Ford ha annunciato i propri obiettivi di sostenibilità energetica e rispetto per l’ambiente, con la riduzione dei consumi del 25% in 5 anni dietro un investimento economico paragonabile a 23 milioni di euro.

Una bella strada, quella intrapresa dall’Ovale Blu, che punta a massimizzare il rispetto per l’ambiente con relativa riduzione di sprechi. Una sostenibilità possibile grazie agli aggiornamenti infrastrutturali che Ford porterà avanti, che consentirà a Ford Europa di ridurre di 800 gigawatt-ore totali il consumo di elettricità del 2016, abbastanza per coprire il fabbisogno energetico di città di dimensioni comprese tra i 120.000 e i 200.000 abitanti, come ad esempio Monza, Ferrara, Livorno, Cagliari o Messina.

Gli impianti che saranno coinvolti in questa ridefinizione dei consumi sono quelli di Colonia e Saarlouis, in Germania, dove il nuovo New Energy Management Operating System ha contribuito all’attribuzione della prestigiosa certificazione internazionale ISO 50001.

Gli impianti tedeschi sono stati dotati anche di un sistema, unico nell’industria automobilistica, di recupero dell’energia termica generata dai forni utilizzati per l’asciugatura di telai e pannelli dopo la verniciatura.

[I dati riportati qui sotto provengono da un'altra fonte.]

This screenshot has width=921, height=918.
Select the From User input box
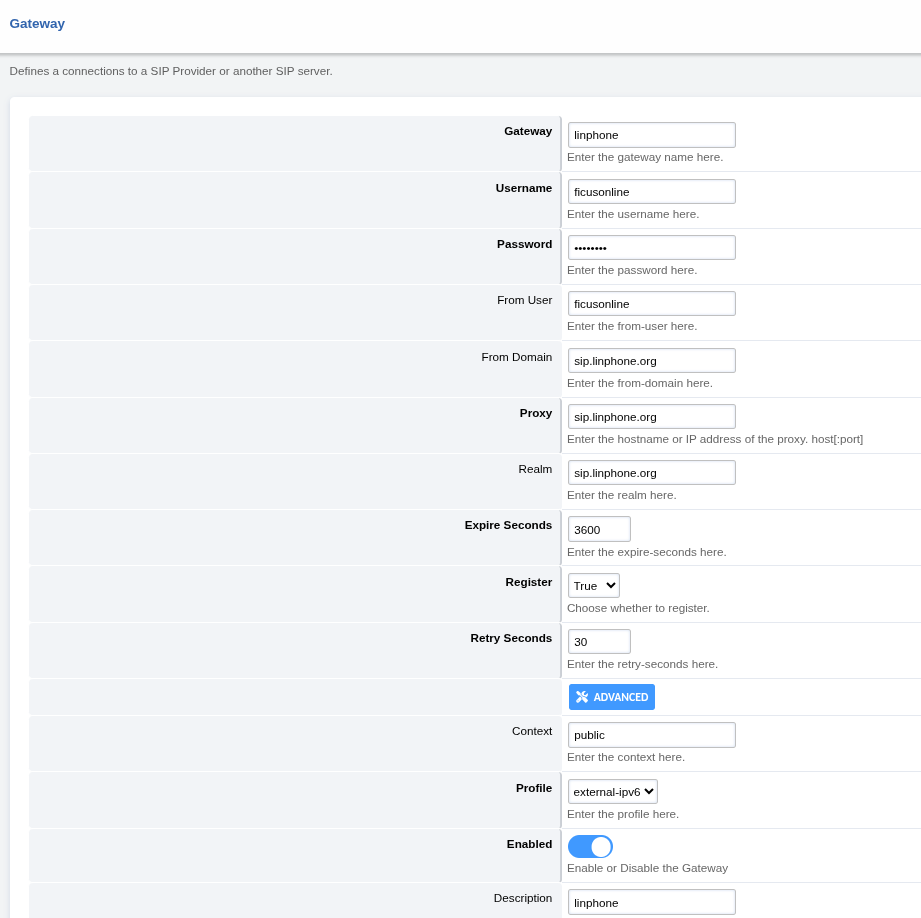coord(651,304)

Continuare a trovare modalità innovative per ridurre l’utilizzo delle risorse è per Ford una sfida importante, che assume una dimensione ancora più rilevante in un’industria, quella dell’auto, che tradizionalmente impiega grandi quantità di energia – ha spiegato Richard Douthwaite, Responsabile Energy Management di Ford EuropaRecuperare l’energia inutilizzata generata dai forni di verniciatura è uno fra i tanti ingegnosi interventi che abbiamo eseguito per ottimizzare la nostra domanda di energia e ridurre l’impronta ambientale dei nostri impianti di produzione”.